US department store chain JCPenney has announced it is nearing a buy-out deal.
Almost four months after filing for bankruptcy, Brookfield Property Group and Simon Property Group (Simon) have offered to buy the Texas-based retailer’s operating assets and stores for US$1.75bn.
The price includes a combination of JCPenney’s cash and new term loan debt.
According to a statement, the asset purchase agreement will also consider the formation of a separate real estate investment fund and property holding company.
This will apply to 161 of JCPenney’s real estate assets and its currently owned distribution holdings.

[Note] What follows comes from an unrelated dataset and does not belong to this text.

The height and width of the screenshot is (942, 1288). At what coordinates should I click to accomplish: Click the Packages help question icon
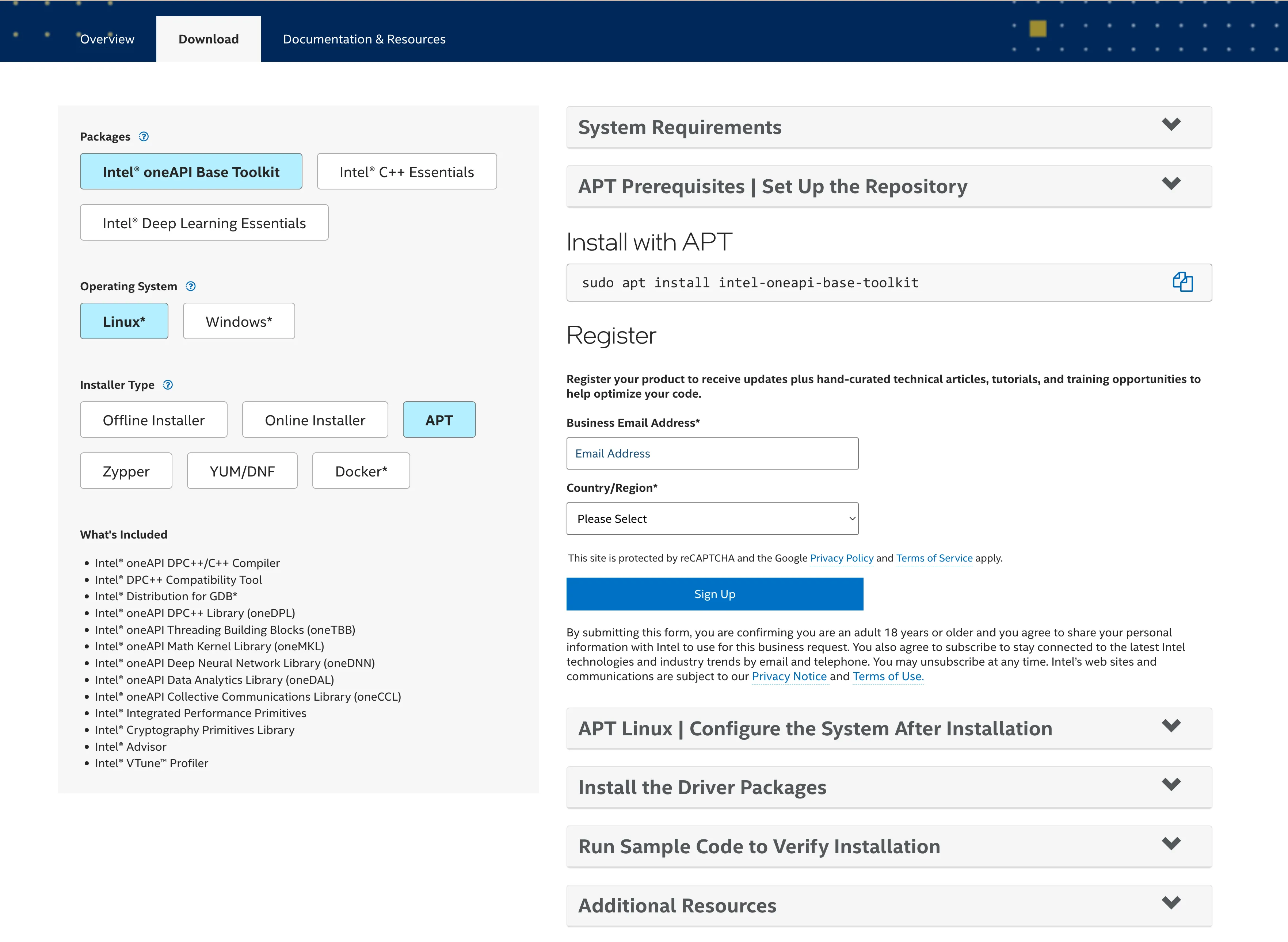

“We have determined that an agreement with Brookfield and Simon, as well as the formation of separate real estate investment trusts owned by our first lien lenders, is the best path forward to maximise value for our stakeholders, ensure we keep the most store open and associates employed, and position JCPenney to build on our over 100-year history,” said Jill Soltau, JCPenney’s CEO.
“The interest in our operations reflects our company's strength and our loyal customer base.
“It is a testament to the hard work and dedication of our talented associates and the progress we have made in implementing our plan for renewal to offer compelling merchandise, drive traffic, deliver an engaging experience, fuel growth and build a result-minded culture.”
In June, the fashion, beauty and homeware retailer announced the closure of more than 150 stores, spanning 38 states, following the impacts of the coronavirus pandemic and subsequent lockdown.
Soltau added: “As we continue to move through the sale process, our focus will remain on serving our customers and working seamlessly with our vendor partners.
“We have been a trusted partner to all of our stakeholders since 1902, and we expect to continue that track record for decades to come under the JCPenney banner.”
The group is seeking approval of a disclosure statement and is expected to complete the sale ahead of the festive season.